Subscribe to this thread
Home - General / All posts - Sql - How to do the same function as topology overlay "identify" using sql
tgazzard
146 post(s)
#14-Jan-14 00:18

Hi,

I run a lot of sql queries in sequence using some script that was posted a number of years ago on the forum.

Is there a way to perform the equivalent action as performed by topology overlay - "identify" in sql.

I have had a look intersect and split by branches but am struggling to put something meaningful together.

Any thoughts

Cheers

Tim G.

tjhb
10,105 post(s)
#15-Jan-14 09:26

Is there a way to perform the equivalent action [to] topology overlay - "identify" in sql.

You mean "identity" I think. Yes there is. Do you have test data?

tgazzard
146 post(s)
#16-Jan-14 10:07

Hi Tim,

Thanks for your reply.

Yes I did mean "identity".

Attached is test map with two small areas of datasets that I commonly use in this type of operation.

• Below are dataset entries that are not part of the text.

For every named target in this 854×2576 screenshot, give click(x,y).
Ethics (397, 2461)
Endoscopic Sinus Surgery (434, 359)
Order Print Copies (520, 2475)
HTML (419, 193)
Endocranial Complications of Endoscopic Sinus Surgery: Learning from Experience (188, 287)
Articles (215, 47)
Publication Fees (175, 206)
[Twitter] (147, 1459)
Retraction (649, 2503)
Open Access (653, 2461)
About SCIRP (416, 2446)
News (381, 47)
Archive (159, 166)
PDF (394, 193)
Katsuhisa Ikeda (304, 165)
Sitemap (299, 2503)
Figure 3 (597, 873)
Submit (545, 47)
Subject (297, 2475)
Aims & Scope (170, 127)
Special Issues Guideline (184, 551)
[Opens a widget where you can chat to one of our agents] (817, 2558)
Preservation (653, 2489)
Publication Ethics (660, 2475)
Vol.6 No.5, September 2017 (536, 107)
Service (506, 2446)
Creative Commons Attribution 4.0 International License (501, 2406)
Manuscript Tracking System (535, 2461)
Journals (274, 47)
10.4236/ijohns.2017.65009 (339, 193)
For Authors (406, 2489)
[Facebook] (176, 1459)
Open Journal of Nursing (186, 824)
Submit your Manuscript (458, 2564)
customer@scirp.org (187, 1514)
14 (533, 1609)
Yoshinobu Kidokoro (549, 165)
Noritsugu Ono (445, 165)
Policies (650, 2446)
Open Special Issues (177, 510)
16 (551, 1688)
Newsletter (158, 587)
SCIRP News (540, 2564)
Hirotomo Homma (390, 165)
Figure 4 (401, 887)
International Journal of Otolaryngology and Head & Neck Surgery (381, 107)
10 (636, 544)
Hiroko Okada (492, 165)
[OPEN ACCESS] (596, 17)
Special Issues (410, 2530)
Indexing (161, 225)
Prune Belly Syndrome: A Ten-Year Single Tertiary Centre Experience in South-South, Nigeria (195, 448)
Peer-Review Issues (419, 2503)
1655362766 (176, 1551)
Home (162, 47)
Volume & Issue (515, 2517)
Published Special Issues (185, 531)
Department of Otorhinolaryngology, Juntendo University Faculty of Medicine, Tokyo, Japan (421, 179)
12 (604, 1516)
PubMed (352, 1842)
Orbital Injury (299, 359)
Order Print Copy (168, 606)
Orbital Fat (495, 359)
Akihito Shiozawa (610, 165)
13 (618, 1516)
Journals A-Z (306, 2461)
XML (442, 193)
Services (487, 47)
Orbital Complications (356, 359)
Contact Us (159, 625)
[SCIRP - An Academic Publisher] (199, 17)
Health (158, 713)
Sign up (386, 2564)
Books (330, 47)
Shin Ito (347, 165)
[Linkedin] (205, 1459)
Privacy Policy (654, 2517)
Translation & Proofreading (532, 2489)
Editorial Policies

SC is a set of management units which we create 40 year future planned burn histories from.

OD is a historic record of the fire history in this area.

I would normally have the OD drawing as the data drawing and the SC drawing as the overlay drawing.

I generally keep all the columns (force transfer rules).

Thanks in advance.

Tim G.

Attachments:
sql identity test map.map

tjhb
10,105 post(s)
#17-Jan-14 00:41

I have this working now. I'll be back after some further checks.

tgazzard
146 post(s)
#17-Jan-14 01:39

Thanks Tim.

Look forward to seeing how this can work.

tjhb
10,105 post(s)
#17-Jan-14 02:12

Try this Tim. Comments welcome. Not all *that* easy to edit for different drawings (and their columns), I'm afraid. If this was a major problem then the edits could, with a bit of work, be scripted.

This is not as fast as Topology Overlay--on my laptop and with your test data, 2.6s versus 0.7s for the real thing. (But my first working version took 47s, so I'm not completely unhappy.)

If you have a large drawing you probably don't want a straight SELECT query, but an INSERT INTO query. Let me know if you need help with that.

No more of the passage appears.